--- START ---
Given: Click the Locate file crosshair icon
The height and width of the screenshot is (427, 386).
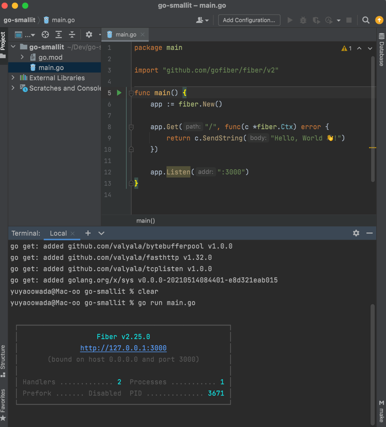Looking at the screenshot, I should click(45, 35).
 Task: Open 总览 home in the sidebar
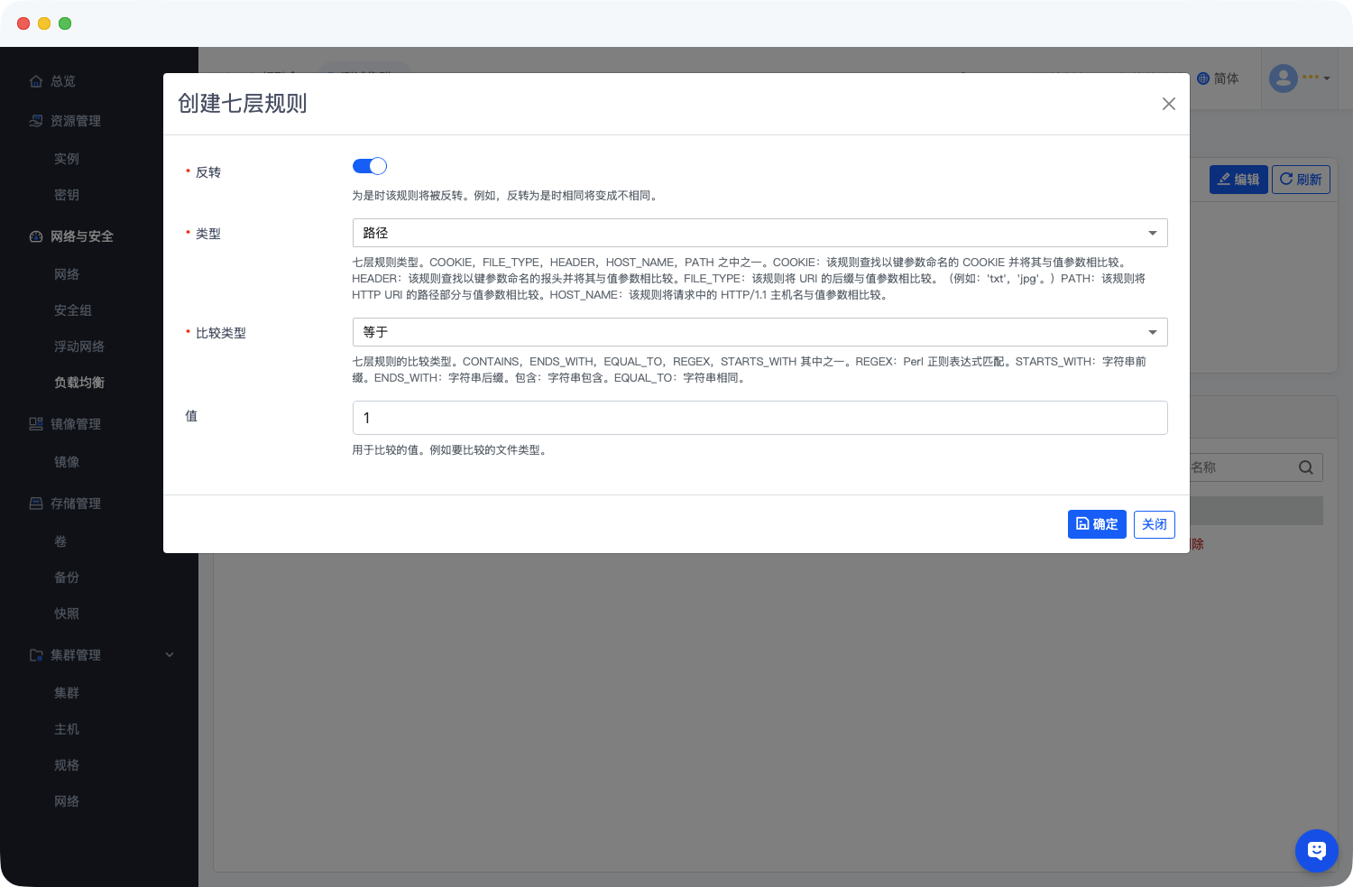62,81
--- END ---
Task directions
When you repeat the listing, keep it exact and leave the pictures behind.

Exercise solution
Given: Click the Locate file crosshair icon
The height and width of the screenshot is (427, 386).
Looking at the screenshot, I should click(45, 35).
 Task: Open 总览 home in the sidebar
62,81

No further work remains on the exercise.